Passive-aggressive behaviors lead to confusion and frustration for all involved. These behaviors are indirect and hostile in nature and can indicate a negative attitude, resistance or opposition, or even a personality disorder.

Signs of passive-aggressive behavior can be detected when the child is trying to control or punish another. Here are some examples:

Controlling Behaviors

Learned helplessness

Learned helplessness requires the child to depend on others instead of working independently. Rather than being self-reliant, the child needs others to be able to function properly for them. With learned helplessness, the child will not respond to opportunities to function independently.

Hostility

A passive-aggressive child may take control of those around them through hostility. This may include screaming, tantrums, hitting, biting, kicking. However, their aggression may be expressed more passively through hatefulness, staring down, mean faces, name-calling, disrespect, and bad attitudes.

Stubbornness

Stubbornness is another form of passive-aggression that the child uses to take control. Refusing to cooperate, not responding to redirection, stalling, or repeating mistakes rather than learning from them are all part of this behavior.

Causing Chaos

The child may leave toys out, not finish chores, start verbal arguments, or otherwise cause chaos, then seems to disappear in time for others to be blamed. Pretending not to understand or stirring up contention can also be chaos-causing behaviors.

Blaming others

The passive-aggressive child avoids conflict and confrontation, despite being skilled at causing it. Rather than directly confronting concerns, expressing preferences, or communicating emotions, the child may blame others for what is wrong, for their own bad behavior, or for the consequences resultant from their choices.

Punishing Behaviors

Deliberate failure

The passive-aggressive child may purposefully not complete assigned tasks, show up late to scheduled events, or procrastinate beyond deadlines. Sometimes, the passive-aggressive child will not try to succeed at things, then blame others for failing.

Resentment

Harboring resentment is a passive-aggressive behavior designed to avoid confrontation while still punishing the other person. This often shows up as sulking, giving "the cold shoulder," and the silent treatment.

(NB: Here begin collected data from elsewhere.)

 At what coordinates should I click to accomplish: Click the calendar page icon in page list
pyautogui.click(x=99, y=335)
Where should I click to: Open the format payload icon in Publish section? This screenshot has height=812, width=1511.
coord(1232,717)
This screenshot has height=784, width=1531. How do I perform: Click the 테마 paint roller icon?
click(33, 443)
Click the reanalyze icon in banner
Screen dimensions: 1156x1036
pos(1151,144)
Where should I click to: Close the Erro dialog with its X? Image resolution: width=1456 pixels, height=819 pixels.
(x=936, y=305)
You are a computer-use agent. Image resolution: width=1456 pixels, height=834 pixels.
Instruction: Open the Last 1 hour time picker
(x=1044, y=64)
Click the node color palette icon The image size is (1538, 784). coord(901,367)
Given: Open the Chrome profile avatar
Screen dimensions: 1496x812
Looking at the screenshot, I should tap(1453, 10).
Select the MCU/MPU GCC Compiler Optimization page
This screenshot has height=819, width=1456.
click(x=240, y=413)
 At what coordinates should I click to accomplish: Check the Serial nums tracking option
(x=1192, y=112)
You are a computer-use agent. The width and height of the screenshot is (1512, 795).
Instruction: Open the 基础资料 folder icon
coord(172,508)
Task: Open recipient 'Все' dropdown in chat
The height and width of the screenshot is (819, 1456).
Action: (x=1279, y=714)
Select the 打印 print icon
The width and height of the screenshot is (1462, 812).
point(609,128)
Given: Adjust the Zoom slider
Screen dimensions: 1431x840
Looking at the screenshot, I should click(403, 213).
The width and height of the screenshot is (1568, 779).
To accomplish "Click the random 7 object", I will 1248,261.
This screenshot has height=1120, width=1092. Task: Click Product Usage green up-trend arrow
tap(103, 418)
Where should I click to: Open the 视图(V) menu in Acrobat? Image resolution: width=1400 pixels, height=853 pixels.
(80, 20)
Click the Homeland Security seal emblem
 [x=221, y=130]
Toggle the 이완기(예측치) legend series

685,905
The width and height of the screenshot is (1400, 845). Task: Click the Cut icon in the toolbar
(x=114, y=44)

Distancing from the problem

Because the passive-aggressive child does not want to confront conflict directly, he might use other tactics to distance himself from the problem. This might include feigned forgetfulness, acting confused, denial, or even dishonesty.

Making excuses

Confronting the passive-aggressive child means she will have to escape conflict verbally. This leads to making excuses for why she has done (or not done) something. Making excuses often also includes blaming others or circumstances for what is wrong as an effort to evade responsibility.

When a child tries to control someone directly through aggression, they may hit, bite, kick or scream. When they want to control someone indirectly, they may act as if they are unable to function for themselves, move the battle ground to an emotional level with hostility and hatefulness, or simply refuse to participate. They may also create chaos or blame others for their own bad behavior.

When a child tries to punish someone with passive-aggressive behaviors, it may look like not trying at all or even deliberate failure. They may act resentful by disengaging emotionally. They may distance themselves from the problem or blame others for the problem when making excuses.

All of these are avoidance behaviors, ways for the child to escape, run away, or hide from direct conflict or emotional expression. Detecting these behaviors in your kids will help you know how to help them.